*Data for this task*.
********

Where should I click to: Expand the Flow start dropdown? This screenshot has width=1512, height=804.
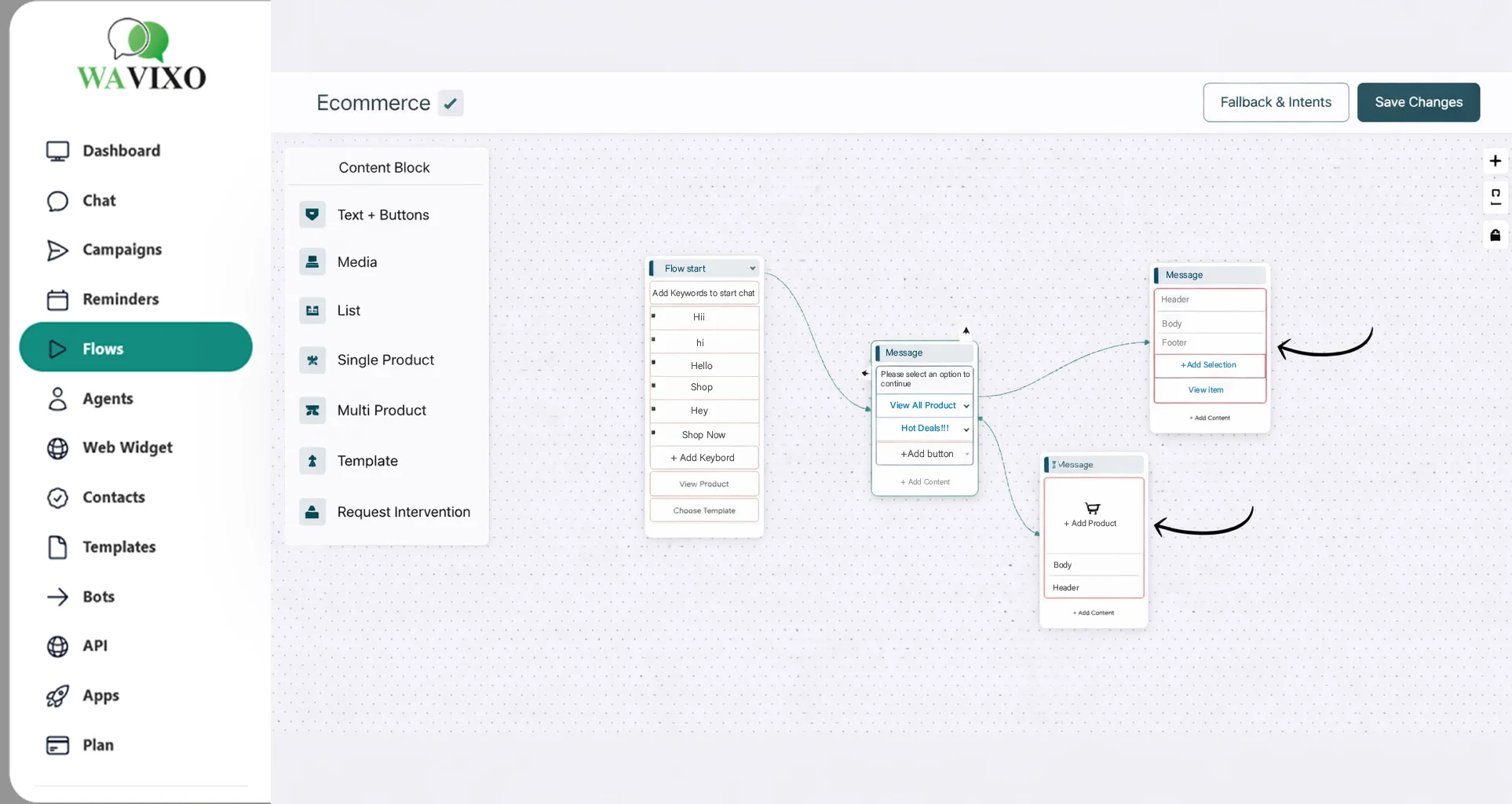tap(751, 269)
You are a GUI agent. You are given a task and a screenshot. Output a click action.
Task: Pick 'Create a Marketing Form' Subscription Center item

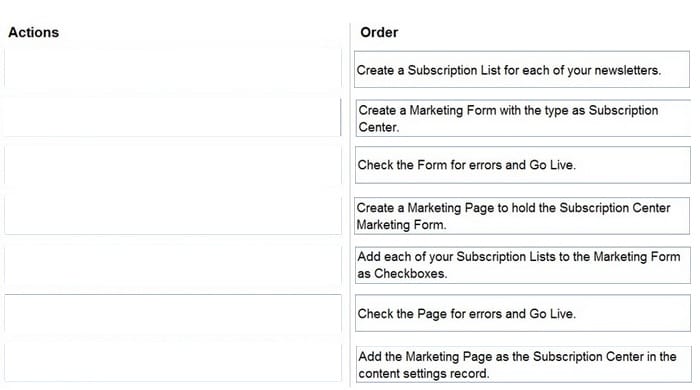(x=523, y=118)
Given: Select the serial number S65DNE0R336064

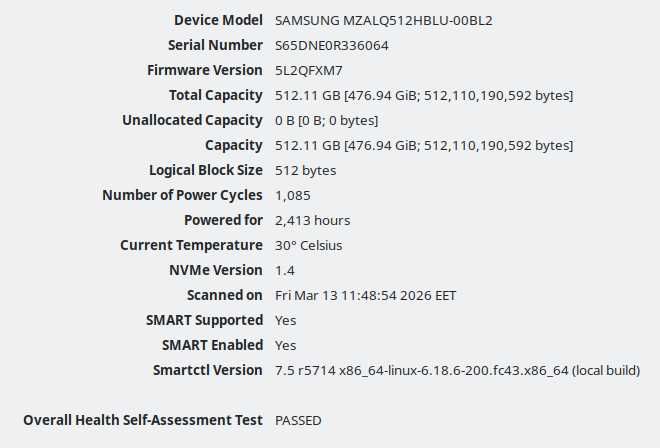Looking at the screenshot, I should (x=332, y=45).
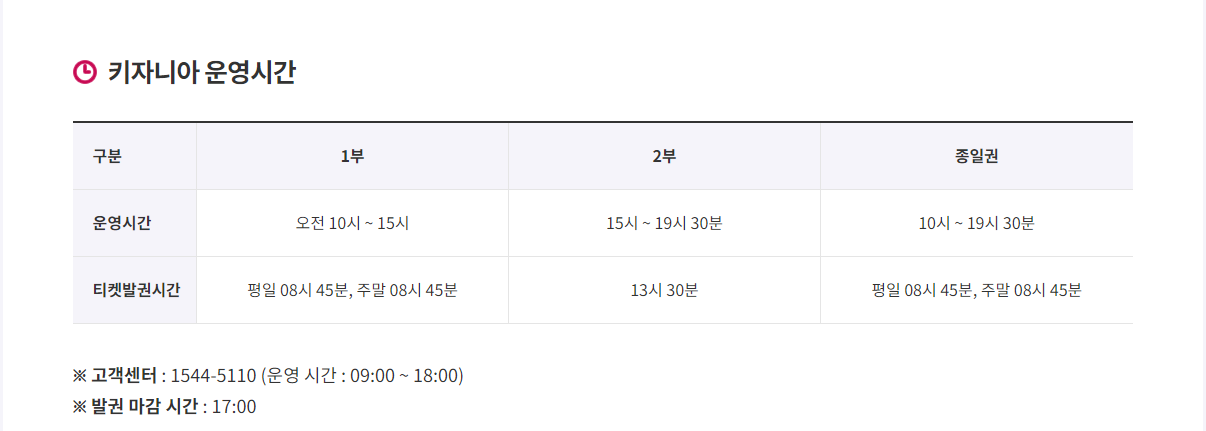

********

*Directions*.
In the copy, leave out the pictures and restate the records exactly.

*Written response*.
Where should I click to: Expand the Flow start dropdown? This screenshot has width=1512, height=804.
tap(751, 269)
You are a GUI agent. You are given a task and a screenshot. Output a click action.
Task: Pick 'Create a Marketing Form' Subscription Center item

(x=523, y=118)
Given: Select the serial number S65DNE0R336064

Looking at the screenshot, I should (x=332, y=45).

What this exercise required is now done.